WHAT YOU ARE ASKED TO DO: Write the records below out again word for word, with the pictures removed.
START THE INPUT
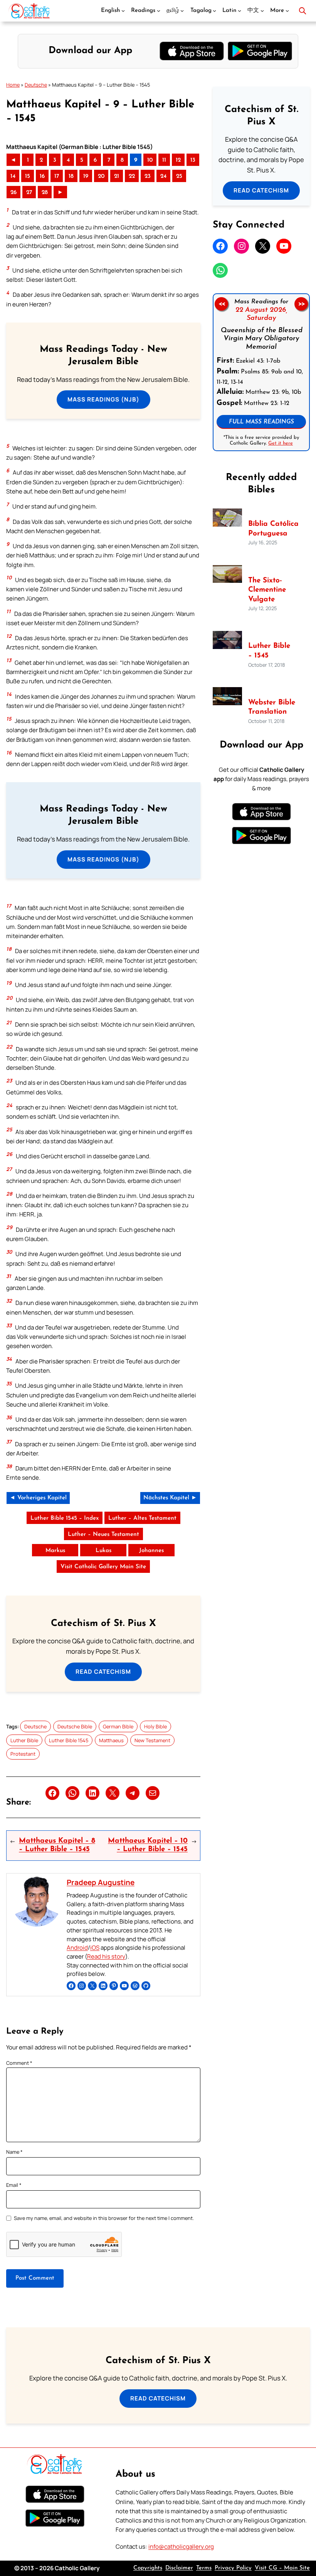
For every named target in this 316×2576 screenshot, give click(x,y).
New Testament (152, 1740)
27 (29, 193)
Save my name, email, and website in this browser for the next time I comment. (104, 2218)
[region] (261, 372)
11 (164, 160)
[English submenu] (123, 10)
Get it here (280, 443)
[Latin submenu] (239, 10)
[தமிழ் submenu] (182, 10)
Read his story (106, 1956)
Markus (55, 1551)
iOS (94, 1948)
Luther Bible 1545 (68, 1740)
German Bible (118, 1726)
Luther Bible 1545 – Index (64, 1518)
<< (222, 303)
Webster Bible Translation (271, 707)
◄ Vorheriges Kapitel (38, 1498)
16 (42, 176)
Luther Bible (24, 1740)
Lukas (103, 1551)
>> (301, 303)
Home (13, 84)
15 (27, 176)
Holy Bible (155, 1726)
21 (116, 176)
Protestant (22, 1753)
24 (163, 176)
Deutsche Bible (74, 1726)
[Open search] (302, 10)
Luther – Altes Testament (142, 1518)
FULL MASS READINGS (261, 422)
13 (192, 160)
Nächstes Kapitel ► (170, 1498)
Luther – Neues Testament (103, 1534)
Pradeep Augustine (100, 1882)
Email (14, 2184)
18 (71, 176)
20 (101, 176)
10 (150, 160)
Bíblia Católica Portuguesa (273, 528)
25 (179, 176)
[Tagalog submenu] (214, 10)
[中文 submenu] (262, 10)
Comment (19, 2062)
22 (132, 176)
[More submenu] (287, 10)
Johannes (151, 1551)
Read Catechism (103, 1672)
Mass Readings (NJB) (103, 399)
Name (14, 2151)
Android (77, 1948)
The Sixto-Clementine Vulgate (267, 590)
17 (56, 176)
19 (85, 176)
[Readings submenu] (158, 10)
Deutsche (36, 84)
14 (12, 176)
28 (45, 193)
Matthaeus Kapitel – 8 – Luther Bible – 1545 (57, 1845)
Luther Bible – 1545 (269, 650)
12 (178, 160)
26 (13, 193)
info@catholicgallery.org (181, 2547)
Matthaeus (111, 1740)
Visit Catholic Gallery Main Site (103, 1567)
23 (148, 176)
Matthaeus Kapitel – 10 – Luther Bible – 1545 (148, 1845)
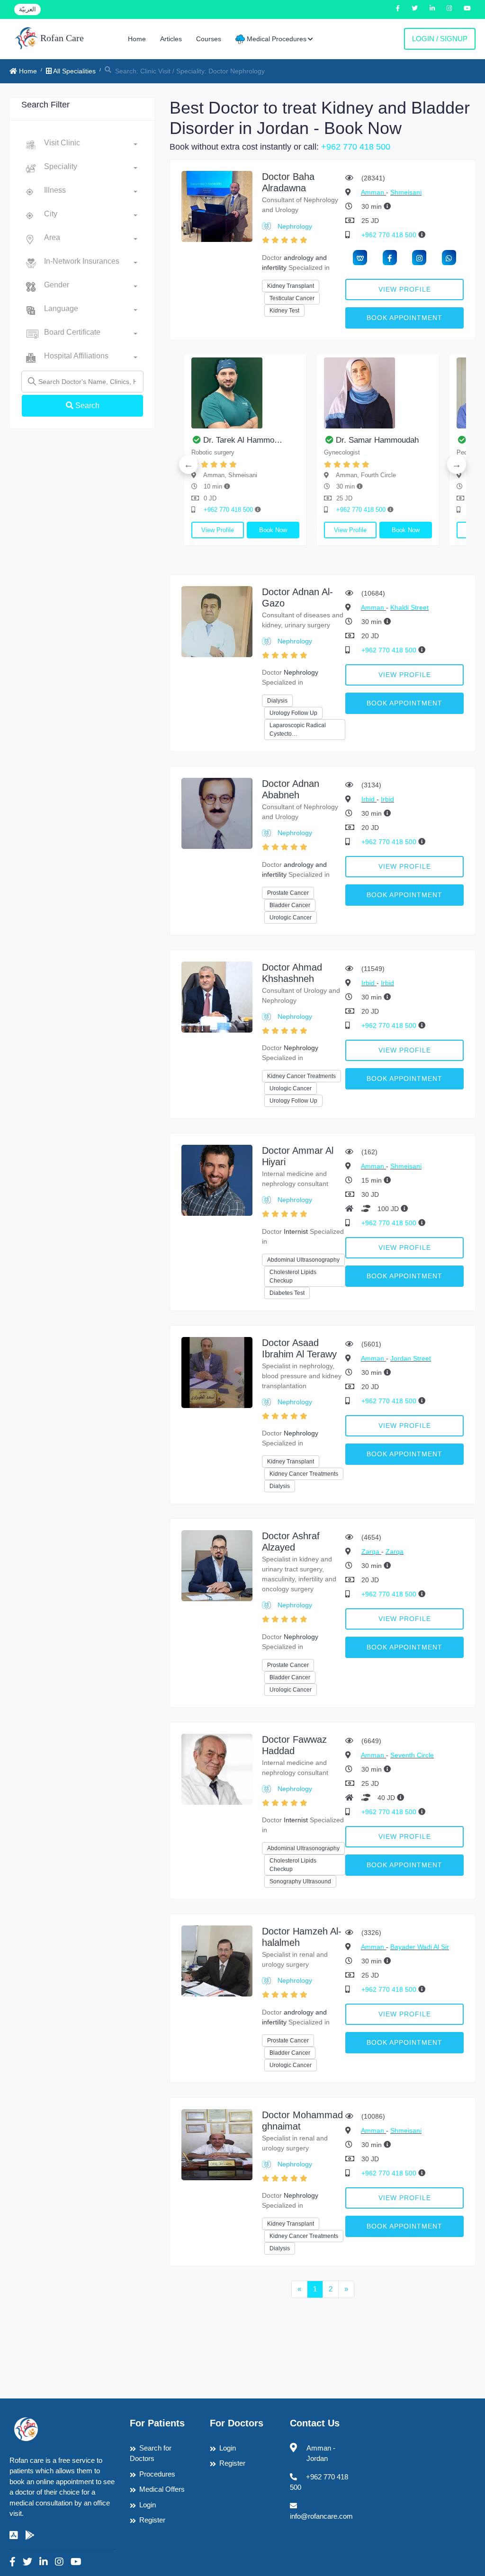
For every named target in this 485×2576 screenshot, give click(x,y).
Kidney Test (284, 310)
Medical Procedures (275, 39)
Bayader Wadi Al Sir (419, 1947)
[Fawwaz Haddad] (216, 1769)
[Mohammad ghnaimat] (216, 2144)
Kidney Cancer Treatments (301, 1076)
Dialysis (277, 700)
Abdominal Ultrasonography (303, 1260)
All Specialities (74, 71)
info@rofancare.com (321, 2516)
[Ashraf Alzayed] (216, 1565)
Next (456, 464)
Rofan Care (61, 38)
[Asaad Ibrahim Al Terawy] (216, 1372)
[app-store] (13, 2535)
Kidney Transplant (290, 286)
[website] (360, 257)
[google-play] (30, 2535)
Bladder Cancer (289, 905)
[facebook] (390, 257)
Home (137, 39)
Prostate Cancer (288, 893)
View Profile (404, 289)
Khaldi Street (409, 607)
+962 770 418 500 (355, 147)
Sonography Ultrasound (300, 1881)
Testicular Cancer (291, 298)
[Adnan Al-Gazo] (216, 621)
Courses (208, 39)
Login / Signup (439, 39)
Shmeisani (406, 192)
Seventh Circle (412, 1755)
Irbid (369, 799)
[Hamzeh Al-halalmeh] (216, 1960)
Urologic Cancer (290, 917)
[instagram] (419, 257)
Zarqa (371, 1551)
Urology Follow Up (293, 713)
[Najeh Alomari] (221, 392)
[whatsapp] (449, 257)
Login (147, 2505)
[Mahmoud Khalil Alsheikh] (354, 392)
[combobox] (91, 145)
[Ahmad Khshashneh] (216, 996)
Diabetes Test (287, 1293)
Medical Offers (162, 2489)
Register (152, 2520)
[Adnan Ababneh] (216, 813)
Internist (296, 1231)
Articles (171, 39)
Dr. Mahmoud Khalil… (350, 440)
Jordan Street (410, 1358)
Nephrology (295, 226)
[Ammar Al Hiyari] (216, 1180)
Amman (373, 192)
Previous (188, 464)
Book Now (249, 530)
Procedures (157, 2474)
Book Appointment (404, 317)
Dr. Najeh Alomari (210, 440)
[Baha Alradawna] (216, 206)
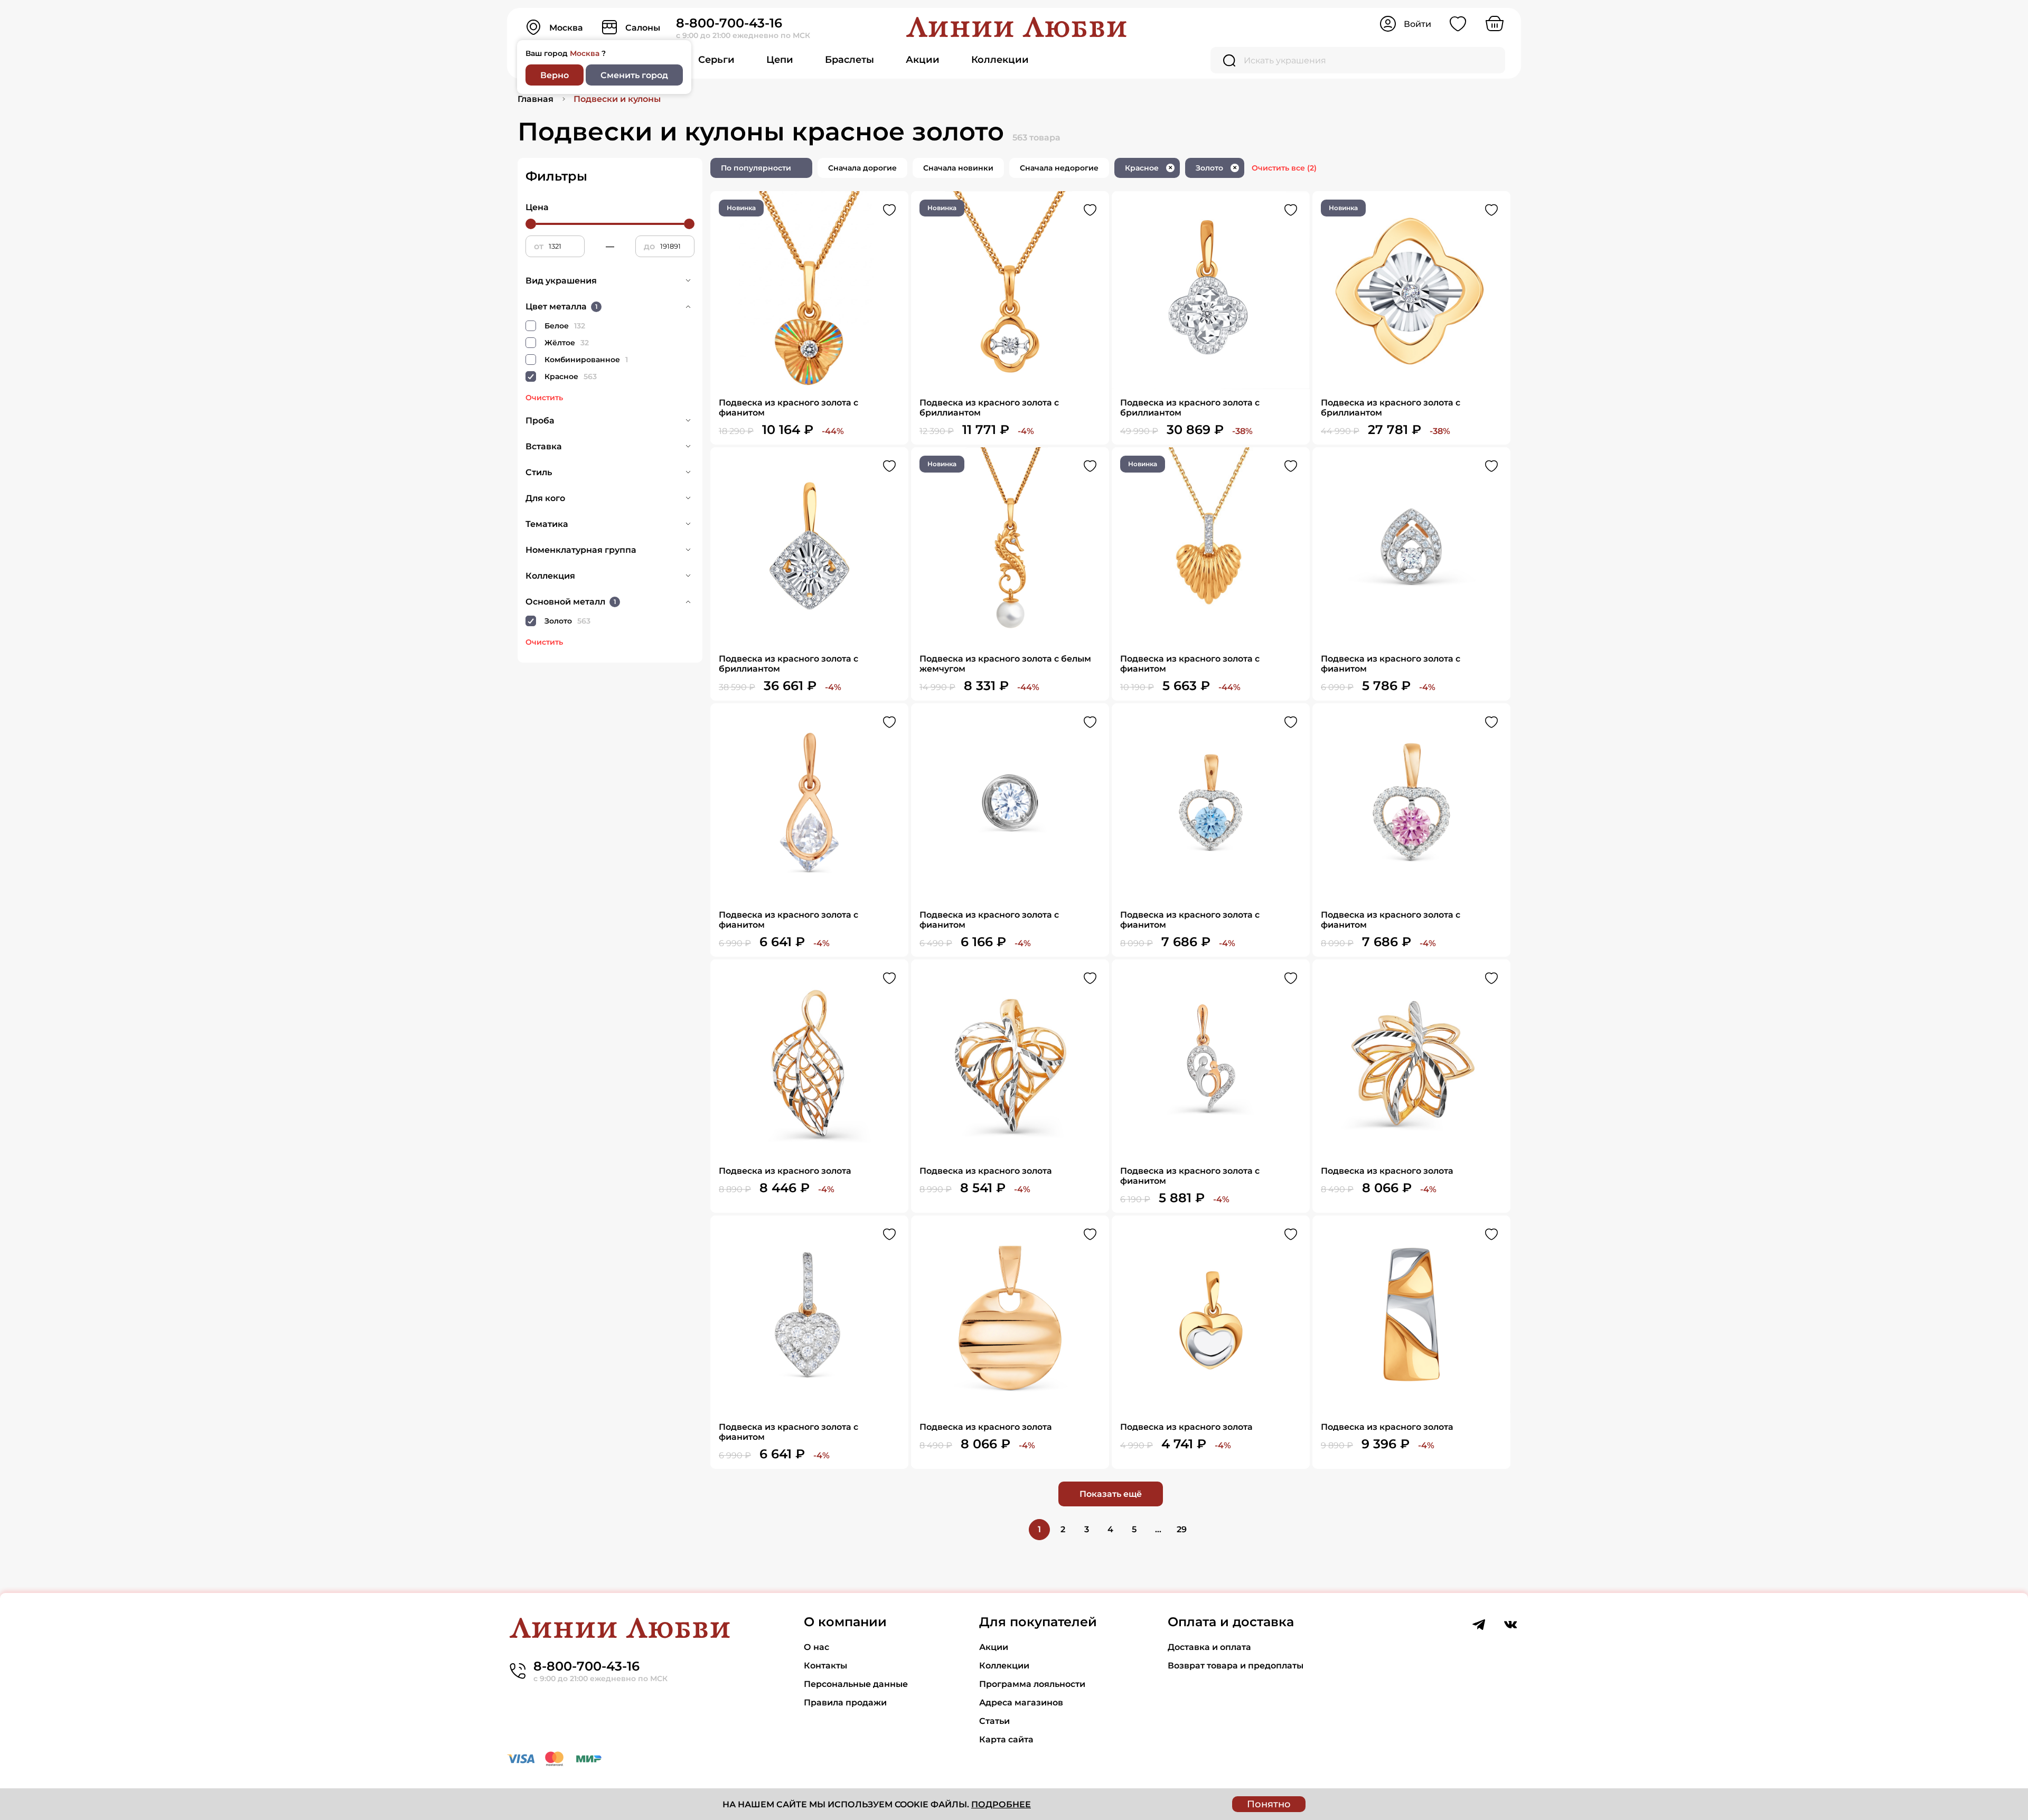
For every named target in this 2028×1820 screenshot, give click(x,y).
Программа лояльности (1032, 1684)
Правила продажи (845, 1703)
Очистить (544, 397)
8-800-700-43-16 (729, 23)
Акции (923, 59)
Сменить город (634, 75)
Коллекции (1000, 59)
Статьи (994, 1721)
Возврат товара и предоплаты (1235, 1666)
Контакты (825, 1666)
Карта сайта (1006, 1739)
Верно (554, 75)
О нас (816, 1647)
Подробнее (1001, 1804)
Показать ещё (1110, 1494)
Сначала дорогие (862, 168)
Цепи (779, 59)
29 (1182, 1529)
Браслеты (849, 59)
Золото (1216, 168)
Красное (1148, 168)
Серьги (716, 59)
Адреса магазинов (1021, 1703)
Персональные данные (856, 1684)
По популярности (756, 168)
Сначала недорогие (1059, 168)
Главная (535, 99)
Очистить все (1284, 168)
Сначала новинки (958, 168)
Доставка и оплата (1209, 1647)
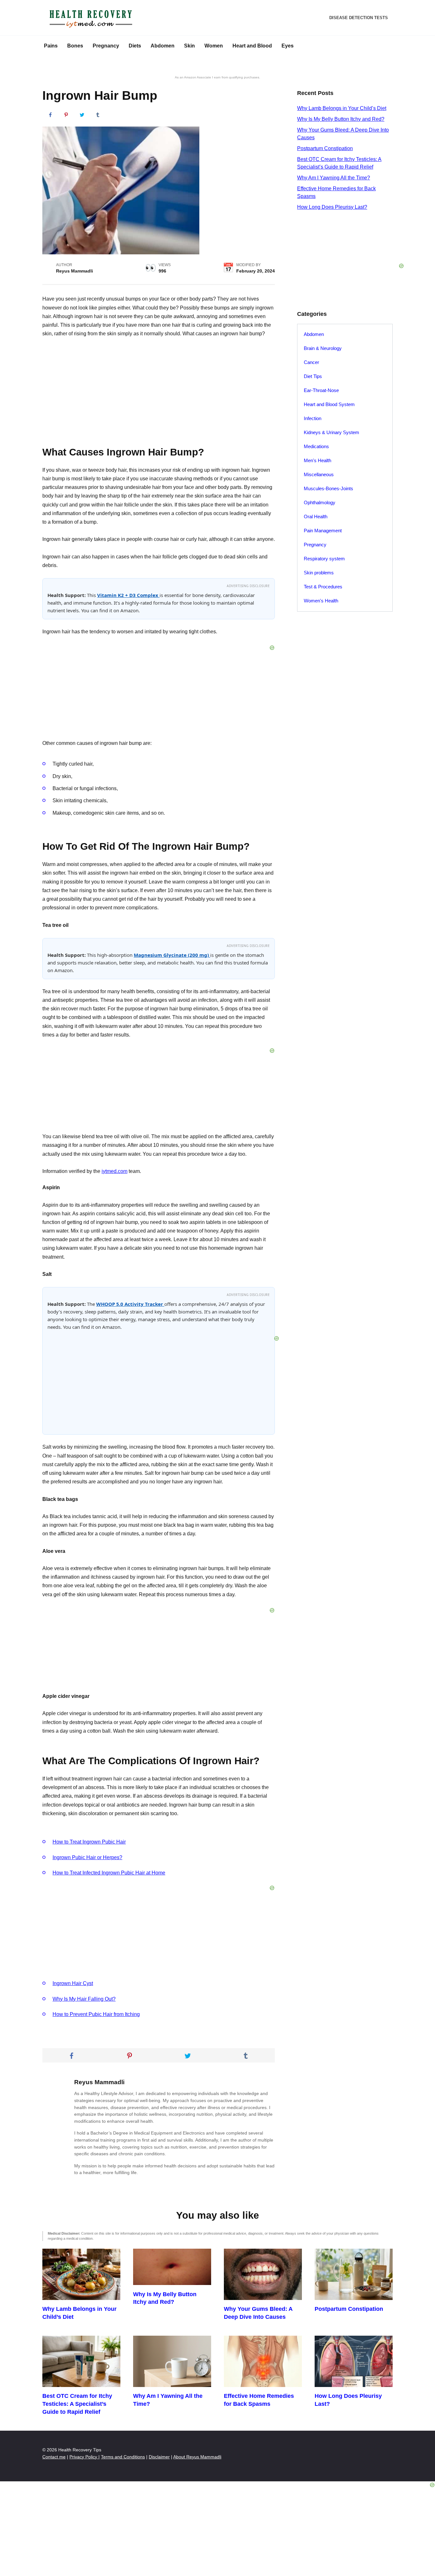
END THE INPUT
RESPONSE TO THIS EXERCISE:
For every named target in this 316×2576 screenshot, give click(x,y).
New Testament (152, 1740)
27 (29, 193)
Save my name, email, and website in this browser for the next time I comment. (104, 2218)
[region] (261, 372)
11 (164, 160)
[English submenu] (123, 10)
Get it here (280, 443)
[Latin submenu] (239, 10)
[தமிழ் submenu] (182, 10)
Read his story (106, 1956)
Markus (55, 1551)
iOS (94, 1948)
Luther Bible 1545 (68, 1740)
German Bible (118, 1726)
Luther Bible 1545 – Index (64, 1518)
<< (222, 303)
Webster Bible Translation (271, 707)
◄ Vorheriges Kapitel (38, 1498)
16 (42, 176)
Luther Bible (24, 1740)
Lukas (103, 1551)
>> (301, 303)
Home (13, 84)
15 (27, 176)
Holy Bible (155, 1726)
21 (116, 176)
Protestant (22, 1753)
24 (163, 176)
Deutsche Bible (74, 1726)
[Open search] (302, 10)
Luther – Altes Testament (142, 1518)
FULL MASS READINGS (261, 422)
13 (192, 160)
Nächstes Kapitel ► (170, 1498)
Luther – Neues Testament (103, 1534)
Pradeep Augustine (100, 1882)
Email (14, 2184)
18 (71, 176)
20 (101, 176)
10 (150, 160)
Bíblia Católica Portuguesa (273, 528)
25 (179, 176)
[Tagalog submenu] (214, 10)
[中文 submenu] (262, 10)
Comment (19, 2062)
22 (132, 176)
[More submenu] (287, 10)
Johannes (151, 1551)
Read Catechism (103, 1672)
Mass Readings (NJB) (103, 399)
Name (14, 2151)
Android (77, 1948)
The Sixto-Clementine Vulgate (267, 590)
17 (56, 176)
19 (85, 176)
[Readings submenu] (158, 10)
Deutsche (36, 84)
14 (12, 176)
28 (45, 193)
Matthaeus Kapitel – 8 – Luther Bible – 1545 (57, 1845)
Luther Bible – 1545 (269, 650)
12 (178, 160)
26 (13, 193)
info@catholicgallery.org (181, 2547)
Matthaeus (111, 1740)
Visit Catholic Gallery Main Site (103, 1567)
23 (148, 176)
Matthaeus Kapitel – 10 – Luther Bible – 1545 (148, 1845)
For every named target in this 485×2576 screenshot, give click(x,y).
Kidney Test (284, 310)
Medical Procedures (275, 39)
Bayader Wadi Al Sir (419, 1947)
[Fawwaz Haddad] (216, 1769)
[Mohammad ghnaimat] (216, 2144)
Kidney Cancer Treatments (301, 1076)
Dialysis (277, 700)
Abdominal Ultrasonography (303, 1260)
All Specialities (74, 71)
info@rofancare.com (321, 2516)
[Ashraf Alzayed] (216, 1565)
Next (456, 464)
Rofan Care (61, 38)
[Asaad Ibrahim Al Terawy] (216, 1372)
[app-store] (13, 2535)
Kidney Transplant (290, 286)
[website] (360, 257)
[google-play] (30, 2535)
Bladder Cancer (289, 905)
[facebook] (390, 257)
Home (137, 39)
Prostate Cancer (288, 893)
View Profile (404, 289)
Khaldi Street (409, 607)
+962 770 418 500 (355, 147)
Sonography Ultrasound (300, 1881)
Testicular Cancer (291, 298)
[Adnan Al-Gazo] (216, 621)
Courses (208, 39)
Login / Signup (439, 39)
Shmeisani (406, 192)
Seventh Circle (412, 1755)
Irbid (369, 799)
[Hamzeh Al-halalmeh] (216, 1960)
Urologic Cancer (290, 917)
[instagram] (419, 257)
Zarqa (371, 1551)
Urology Follow Up (293, 713)
[Najeh Alomari] (221, 392)
[whatsapp] (449, 257)
Login (147, 2505)
[Mahmoud Khalil Alsheikh] (354, 392)
[combobox] (91, 145)
[Ahmad Khshashneh] (216, 996)
Diabetes Test (287, 1293)
Medical Offers (162, 2489)
Register (152, 2520)
[Adnan Ababneh] (216, 813)
Internist (296, 1231)
Articles (171, 39)
Dr. Mahmoud Khalil… (350, 440)
Jordan Street (410, 1358)
Nephrology (295, 226)
[Ammar Al Hiyari] (216, 1180)
Amman (373, 192)
Previous (188, 464)
Book Now (249, 530)
Procedures (157, 2474)
Book Appointment (404, 317)
Dr. Najeh Alomari (210, 440)
[Baha Alradawna] (216, 206)
For every named target in this 2028×1820 screenshot, give click(x,y).
Программа лояльности (1032, 1684)
Правила продажи (845, 1703)
Очистить (544, 397)
8-800-700-43-16 (729, 23)
Акции (923, 59)
Сменить город (634, 75)
Коллекции (1000, 59)
Статьи (994, 1721)
Возврат товара и предоплаты (1235, 1666)
Контакты (825, 1666)
Карта сайта (1006, 1739)
Верно (554, 75)
О нас (816, 1647)
Подробнее (1001, 1804)
Показать ещё (1110, 1494)
Сначала дорогие (862, 168)
Цепи (779, 59)
29 (1182, 1529)
Браслеты (849, 59)
Золото (1216, 168)
Красное (1148, 168)
Серьги (716, 59)
Адреса магазинов (1021, 1703)
Персональные данные (856, 1684)
По популярности (756, 168)
Сначала недорогие (1059, 168)
Главная (535, 99)
Очистить все (1284, 168)
Сначала новинки (958, 168)
Доставка и оплата (1209, 1647)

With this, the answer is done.